Provided data.

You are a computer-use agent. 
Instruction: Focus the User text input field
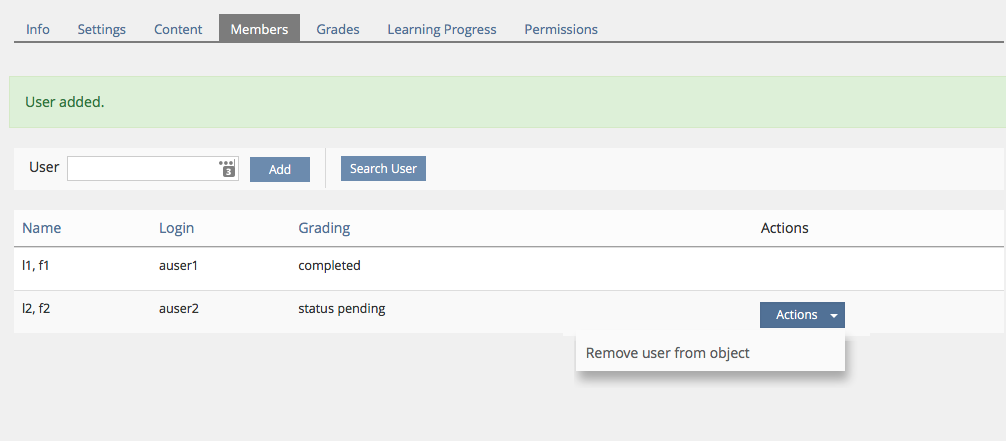point(142,168)
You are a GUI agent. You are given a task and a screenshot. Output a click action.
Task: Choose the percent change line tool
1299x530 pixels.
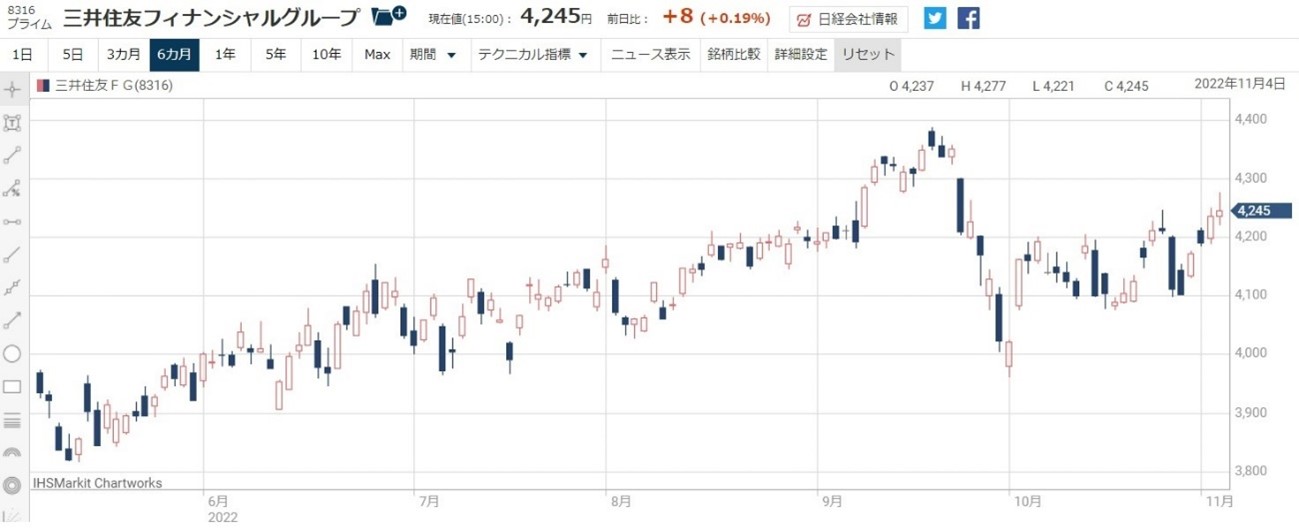tap(13, 188)
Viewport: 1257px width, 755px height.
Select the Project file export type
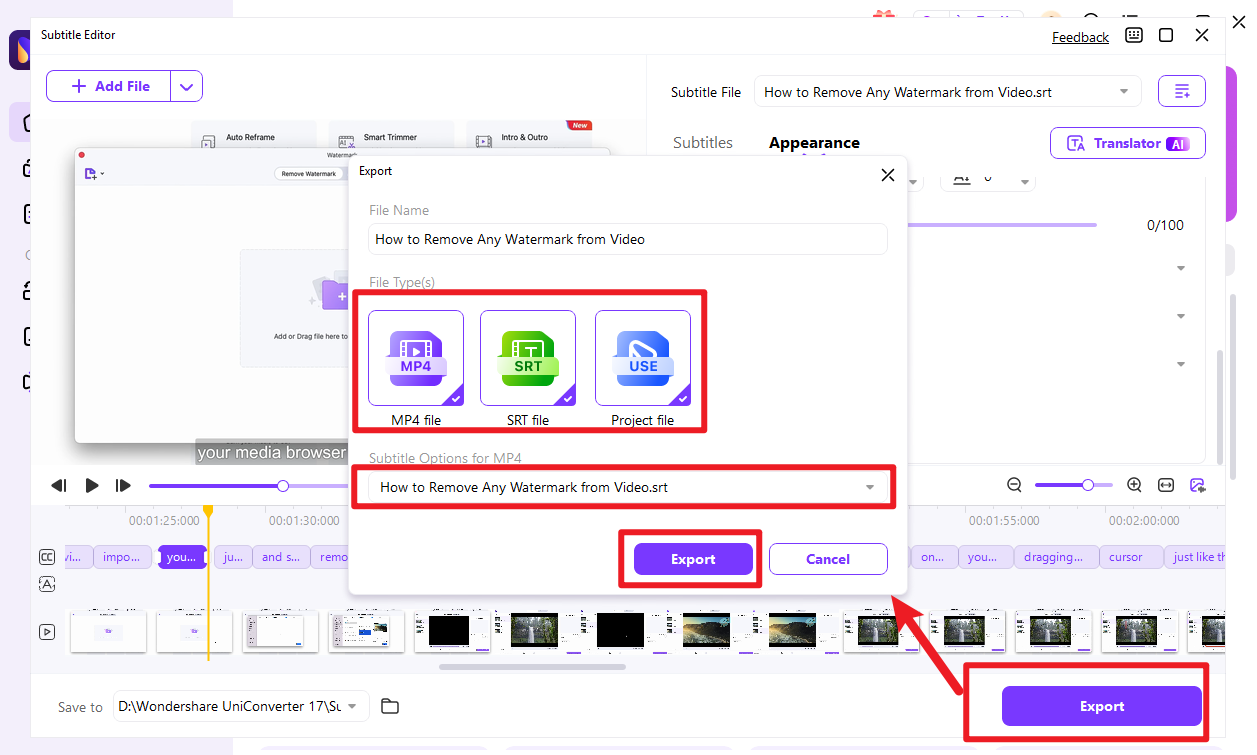[642, 358]
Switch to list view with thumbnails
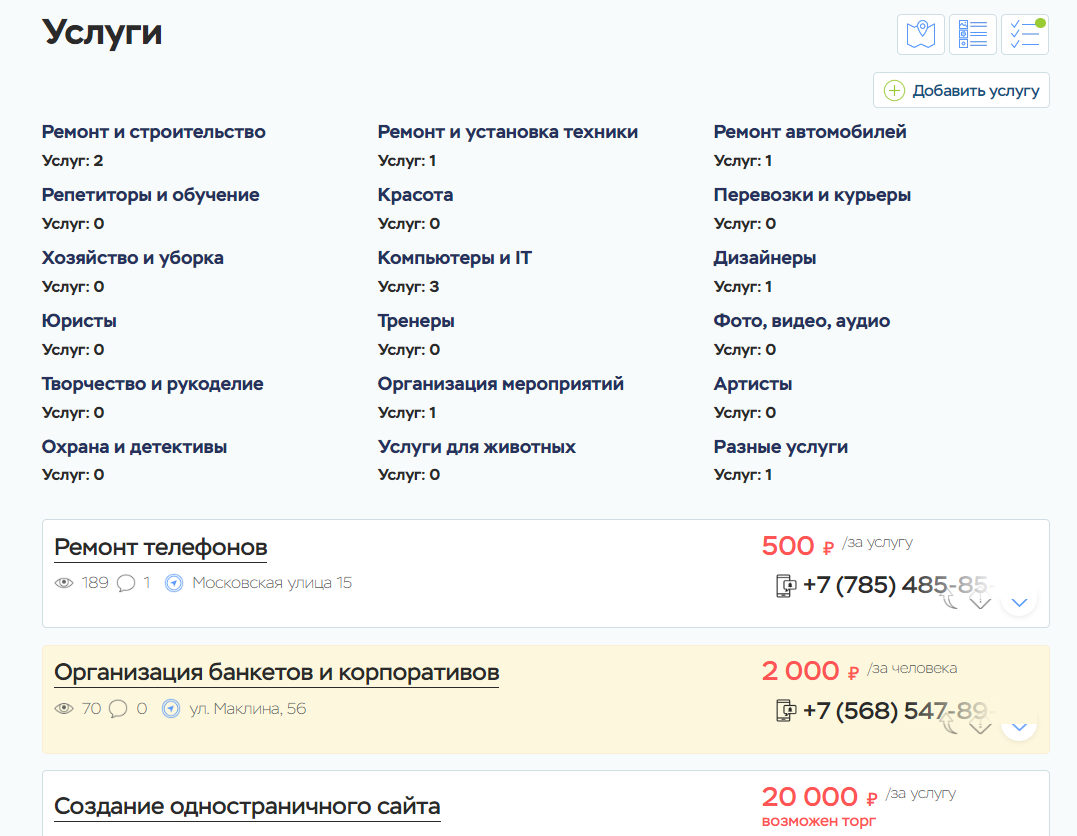 click(973, 34)
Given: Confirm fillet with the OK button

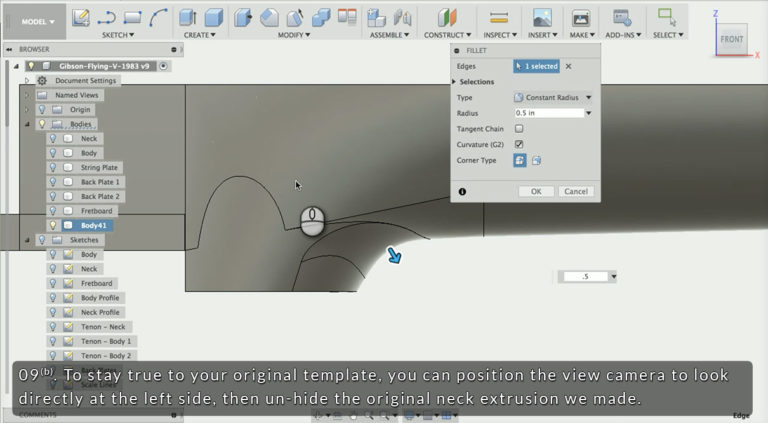Looking at the screenshot, I should (536, 191).

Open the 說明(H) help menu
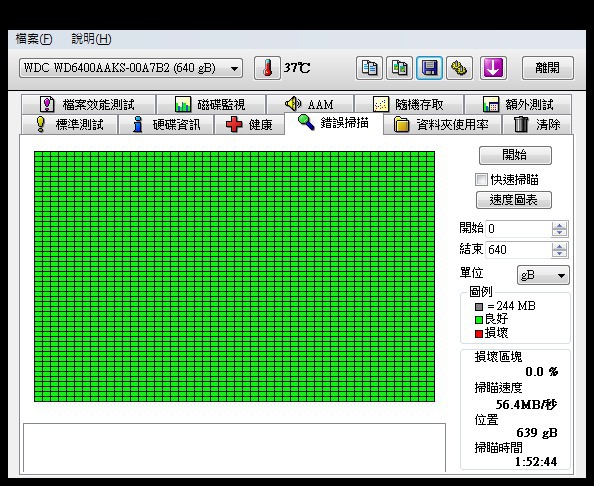pos(91,39)
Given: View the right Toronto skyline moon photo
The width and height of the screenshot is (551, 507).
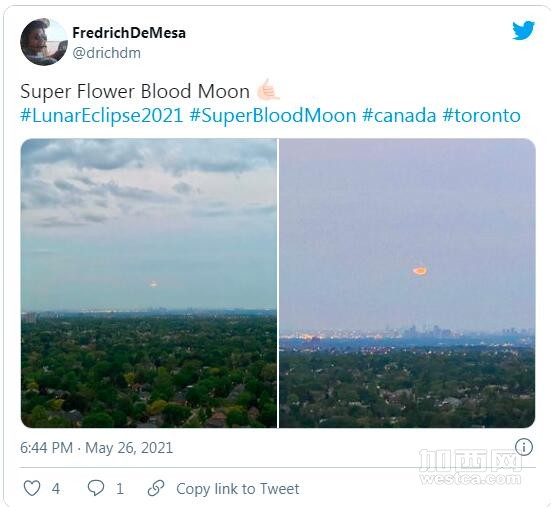Looking at the screenshot, I should tap(407, 283).
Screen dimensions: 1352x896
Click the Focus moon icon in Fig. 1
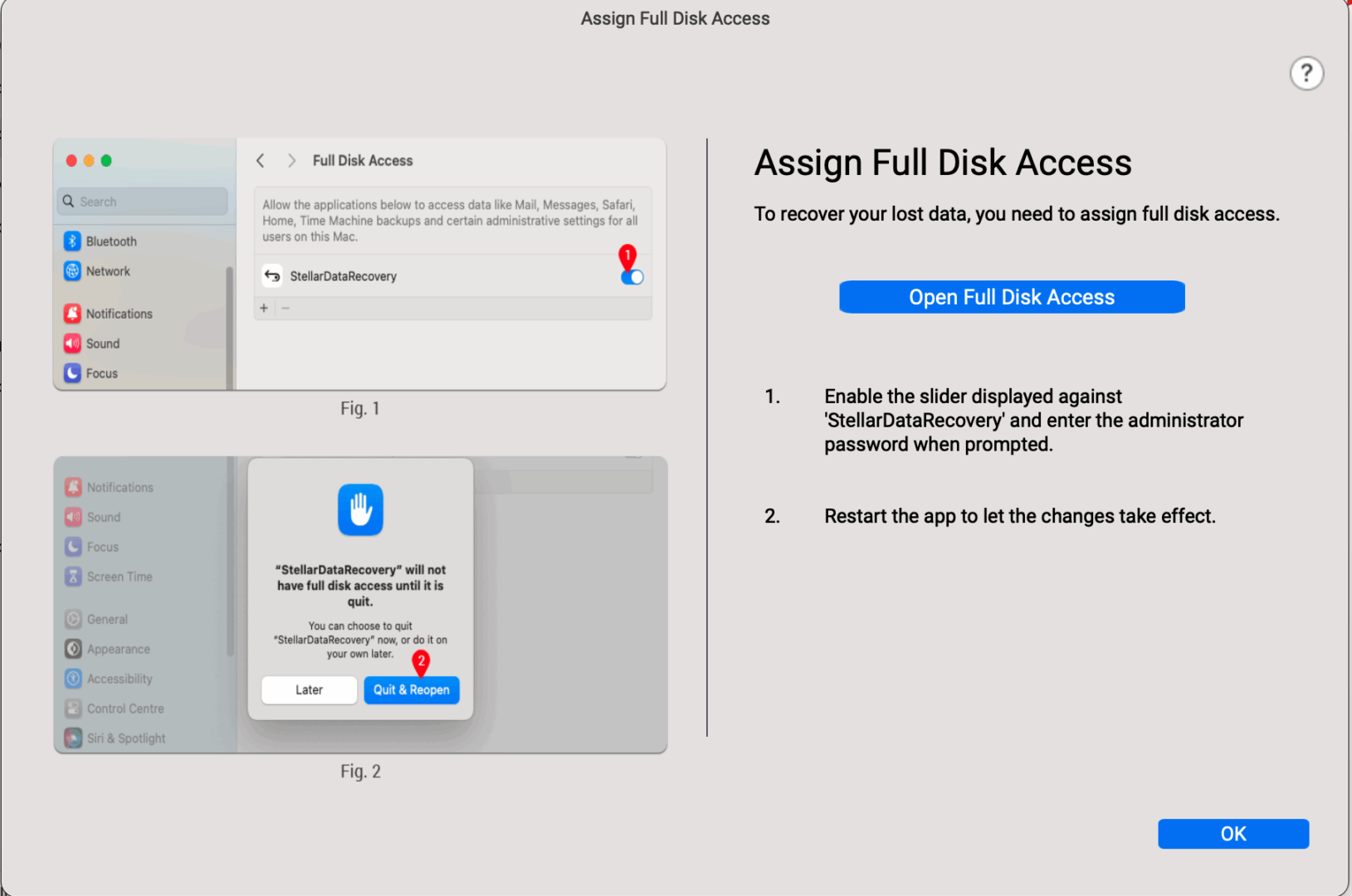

Action item.
In the records above, find each line that holds the word "agent"; copy all such lines.

Written answer.
You are a computer-use agent. 
You are a GUI agent. You are given a task and a screenshot. Output a click action.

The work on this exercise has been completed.